§ Task requirements:
Can you turn the lines of the material starting at the line containing "below callout 15?" and ending at the line containing "pyautogui.click(x=663, y=671)", both of those included, into a numbered list with the blank lines dropped?

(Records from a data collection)
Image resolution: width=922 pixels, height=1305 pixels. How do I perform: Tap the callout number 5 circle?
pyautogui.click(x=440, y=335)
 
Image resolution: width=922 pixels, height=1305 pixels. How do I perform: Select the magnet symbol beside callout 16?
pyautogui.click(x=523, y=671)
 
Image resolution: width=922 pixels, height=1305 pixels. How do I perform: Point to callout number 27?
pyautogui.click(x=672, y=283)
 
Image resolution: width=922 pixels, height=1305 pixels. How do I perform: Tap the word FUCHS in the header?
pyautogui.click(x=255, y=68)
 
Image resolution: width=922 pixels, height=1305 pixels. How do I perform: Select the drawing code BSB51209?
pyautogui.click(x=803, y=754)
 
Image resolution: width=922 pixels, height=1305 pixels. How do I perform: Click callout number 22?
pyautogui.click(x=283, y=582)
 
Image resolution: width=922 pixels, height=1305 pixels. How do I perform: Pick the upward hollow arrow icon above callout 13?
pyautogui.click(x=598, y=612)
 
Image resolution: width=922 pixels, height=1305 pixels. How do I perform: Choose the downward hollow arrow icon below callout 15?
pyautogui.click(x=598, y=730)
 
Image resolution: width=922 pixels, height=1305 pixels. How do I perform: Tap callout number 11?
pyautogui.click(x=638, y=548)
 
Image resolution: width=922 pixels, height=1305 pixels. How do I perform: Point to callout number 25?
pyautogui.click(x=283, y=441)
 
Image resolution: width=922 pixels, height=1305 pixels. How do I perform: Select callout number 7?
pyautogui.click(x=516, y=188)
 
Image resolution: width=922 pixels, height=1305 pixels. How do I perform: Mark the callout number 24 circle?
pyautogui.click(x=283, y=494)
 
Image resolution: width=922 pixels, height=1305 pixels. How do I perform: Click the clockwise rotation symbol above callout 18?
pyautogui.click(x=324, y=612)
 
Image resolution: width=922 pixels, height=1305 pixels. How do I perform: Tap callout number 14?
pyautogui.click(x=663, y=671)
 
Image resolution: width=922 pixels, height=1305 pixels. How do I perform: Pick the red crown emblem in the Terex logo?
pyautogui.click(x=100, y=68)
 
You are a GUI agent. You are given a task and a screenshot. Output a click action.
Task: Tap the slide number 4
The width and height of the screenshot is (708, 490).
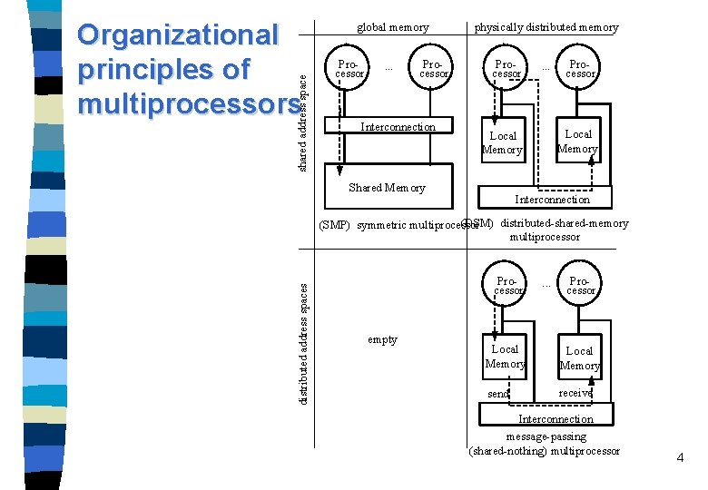[x=680, y=457]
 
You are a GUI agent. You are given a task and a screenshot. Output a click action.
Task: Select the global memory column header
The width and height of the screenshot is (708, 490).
[x=392, y=27]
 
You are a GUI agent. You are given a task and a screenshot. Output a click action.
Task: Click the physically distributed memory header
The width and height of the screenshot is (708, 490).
[x=546, y=27]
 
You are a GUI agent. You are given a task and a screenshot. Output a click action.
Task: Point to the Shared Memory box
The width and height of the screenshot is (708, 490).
[x=387, y=188]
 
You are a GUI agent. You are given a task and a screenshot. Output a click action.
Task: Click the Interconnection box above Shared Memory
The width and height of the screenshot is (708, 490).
[x=398, y=127]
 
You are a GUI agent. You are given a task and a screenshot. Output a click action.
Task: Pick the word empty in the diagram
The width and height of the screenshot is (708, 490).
[x=382, y=339]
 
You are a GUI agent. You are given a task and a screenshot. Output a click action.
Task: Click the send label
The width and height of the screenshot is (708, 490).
[x=498, y=394]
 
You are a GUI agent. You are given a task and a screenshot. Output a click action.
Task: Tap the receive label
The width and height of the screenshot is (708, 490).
[x=575, y=393]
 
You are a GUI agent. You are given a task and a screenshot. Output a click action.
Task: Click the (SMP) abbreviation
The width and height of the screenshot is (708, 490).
[x=335, y=225]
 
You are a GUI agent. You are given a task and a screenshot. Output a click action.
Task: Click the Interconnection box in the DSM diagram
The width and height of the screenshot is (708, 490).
[x=552, y=199]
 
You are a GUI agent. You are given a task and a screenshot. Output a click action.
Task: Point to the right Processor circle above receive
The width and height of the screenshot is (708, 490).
[x=580, y=286]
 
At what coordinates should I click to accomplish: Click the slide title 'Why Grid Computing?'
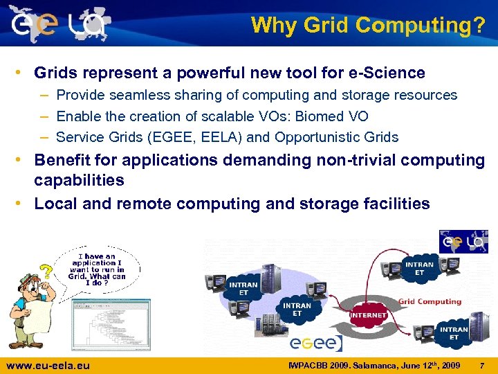point(368,25)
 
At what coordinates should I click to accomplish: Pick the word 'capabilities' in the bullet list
point(79,181)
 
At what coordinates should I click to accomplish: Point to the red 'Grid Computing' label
point(430,302)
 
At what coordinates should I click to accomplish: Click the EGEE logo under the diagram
point(315,343)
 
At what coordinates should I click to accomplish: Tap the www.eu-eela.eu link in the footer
point(48,365)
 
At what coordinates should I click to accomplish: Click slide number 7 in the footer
point(482,365)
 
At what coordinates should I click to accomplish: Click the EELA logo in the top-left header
point(59,24)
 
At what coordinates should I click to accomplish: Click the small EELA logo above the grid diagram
point(463,242)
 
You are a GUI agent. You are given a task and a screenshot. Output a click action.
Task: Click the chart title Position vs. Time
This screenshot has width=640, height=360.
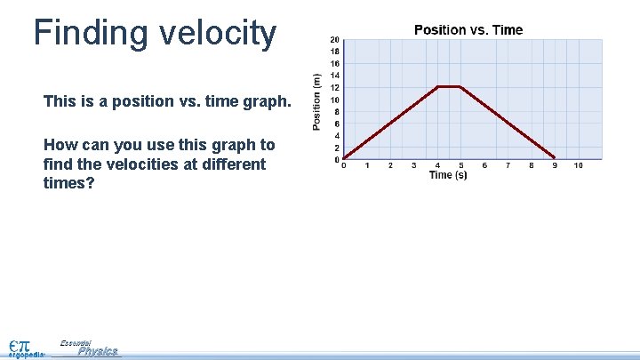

§ Result of the exercise:
1. Image resolution: width=922 pixels, height=1305 pixels. How do I perform: Choose the downward hollow arrow icon below callout 15?
2. pyautogui.click(x=598, y=730)
3. Image resolution: width=922 pixels, height=1305 pixels. How do I perform: Tap callout number 11?
4. pyautogui.click(x=638, y=548)
5. Image resolution: width=922 pixels, height=1305 pixels. How do I perform: Point to callout number 25?
6. pyautogui.click(x=283, y=441)
7. Image resolution: width=922 pixels, height=1305 pixels. How do I perform: Select callout number 7?
8. pyautogui.click(x=516, y=188)
9. Image resolution: width=922 pixels, height=1305 pixels. How do I perform: Mark the callout number 24 circle?
10. pyautogui.click(x=283, y=494)
11. Image resolution: width=922 pixels, height=1305 pixels. How do I perform: Click the clockwise rotation symbol above callout 18?
12. pyautogui.click(x=324, y=612)
13. Image resolution: width=922 pixels, height=1305 pixels. How do I perform: Tap callout number 14?
14. pyautogui.click(x=663, y=671)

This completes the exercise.